## The task:
The required output is the complete listing, copied word for word.

## Provided records:
● ● ● ● ● ● ●
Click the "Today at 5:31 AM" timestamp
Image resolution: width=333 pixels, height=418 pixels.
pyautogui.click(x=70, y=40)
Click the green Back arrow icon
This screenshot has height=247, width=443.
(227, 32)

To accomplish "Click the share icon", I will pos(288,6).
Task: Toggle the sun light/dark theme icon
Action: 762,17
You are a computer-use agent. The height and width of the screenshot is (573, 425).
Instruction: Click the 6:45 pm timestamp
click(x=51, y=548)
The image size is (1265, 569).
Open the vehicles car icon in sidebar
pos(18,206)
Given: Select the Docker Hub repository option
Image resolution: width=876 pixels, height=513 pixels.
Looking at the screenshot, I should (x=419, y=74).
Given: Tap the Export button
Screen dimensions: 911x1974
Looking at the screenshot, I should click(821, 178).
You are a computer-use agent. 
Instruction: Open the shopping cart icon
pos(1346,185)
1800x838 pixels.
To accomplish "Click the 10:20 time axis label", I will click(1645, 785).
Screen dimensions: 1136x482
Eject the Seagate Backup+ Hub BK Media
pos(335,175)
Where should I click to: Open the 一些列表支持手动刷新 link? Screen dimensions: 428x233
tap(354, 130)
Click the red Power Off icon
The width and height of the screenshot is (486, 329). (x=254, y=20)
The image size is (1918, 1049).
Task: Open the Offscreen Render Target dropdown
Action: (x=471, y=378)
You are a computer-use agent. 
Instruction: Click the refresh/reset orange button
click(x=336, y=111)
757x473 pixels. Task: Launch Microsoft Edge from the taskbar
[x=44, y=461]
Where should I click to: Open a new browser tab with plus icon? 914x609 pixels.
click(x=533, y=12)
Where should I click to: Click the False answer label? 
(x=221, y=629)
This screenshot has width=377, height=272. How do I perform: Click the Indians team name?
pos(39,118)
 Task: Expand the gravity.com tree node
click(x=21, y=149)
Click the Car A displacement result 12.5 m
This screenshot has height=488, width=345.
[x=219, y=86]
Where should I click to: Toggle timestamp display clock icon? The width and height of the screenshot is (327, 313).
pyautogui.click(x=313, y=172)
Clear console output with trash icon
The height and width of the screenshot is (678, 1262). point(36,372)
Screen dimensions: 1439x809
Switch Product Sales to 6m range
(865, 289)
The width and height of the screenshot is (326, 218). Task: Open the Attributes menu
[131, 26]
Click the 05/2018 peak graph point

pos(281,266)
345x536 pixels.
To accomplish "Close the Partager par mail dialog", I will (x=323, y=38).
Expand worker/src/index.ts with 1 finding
● ● ● ● ● ● ●
## Reply to the exercise:
Click the "Today at 5:31 AM" timestamp
Image resolution: width=333 pixels, height=418 pixels.
pyautogui.click(x=70, y=40)
Click the green Back arrow icon
This screenshot has height=247, width=443.
(227, 32)

To accomplish "Click the share icon", I will pos(288,6).
Task: Toggle the sun light/dark theme icon
Action: 762,17
You are a computer-use agent. The height and width of the screenshot is (573, 425).
Instruction: Click the 6:45 pm timestamp
click(x=51, y=548)
The image size is (1265, 569).
Open the vehicles car icon in sidebar
pos(18,206)
Given: Select the Docker Hub repository option
Image resolution: width=876 pixels, height=513 pixels.
Looking at the screenshot, I should (x=419, y=74).
Given: Tap the Export button
Screen dimensions: 911x1974
Looking at the screenshot, I should click(821, 178).
You are a computer-use agent. 
Instruction: Open the shopping cart icon
pos(1346,185)
1800x838 pixels.
To accomplish "Click the 10:20 time axis label", I will click(1645, 785).
Screen dimensions: 1136x482
Eject the Seagate Backup+ Hub BK Media
pos(335,175)
Where should I click to: Open the 一些列表支持手动刷新 link? Screen dimensions: 428x233
tap(354, 130)
Click the red Power Off icon
The width and height of the screenshot is (486, 329). (x=254, y=20)
The image size is (1918, 1049).
Task: Open the Offscreen Render Target dropdown
Action: (x=471, y=378)
You are a computer-use agent. 
Instruction: Click the refresh/reset orange button
click(x=336, y=111)
757x473 pixels. Task: Launch Microsoft Edge from the taskbar
[x=44, y=461]
Where should I click to: Open a new browser tab with plus icon? 914x609 pixels.
click(x=533, y=12)
Where should I click to: Click the False answer label? 
(x=221, y=629)
This screenshot has width=377, height=272. How do I perform: Click the Indians team name?
pos(39,118)
 Task: Expand the gravity.com tree node
click(x=21, y=149)
Click the Car A displacement result 12.5 m
This screenshot has height=488, width=345.
[x=219, y=86]
Where should I click to: Toggle timestamp display clock icon? The width and height of the screenshot is (327, 313).
pyautogui.click(x=313, y=172)
Clear console output with trash icon
The height and width of the screenshot is (678, 1262). point(36,372)
Screen dimensions: 1439x809
Switch Product Sales to 6m range
(865, 289)
The width and height of the screenshot is (326, 218). Task: Open the Attributes menu
[131, 26]
Click the 05/2018 peak graph point

pos(281,266)
345x536 pixels.
To accomplish "Close the Partager par mail dialog", I will (x=323, y=38).
Expand worker/src/index.ts with 1 finding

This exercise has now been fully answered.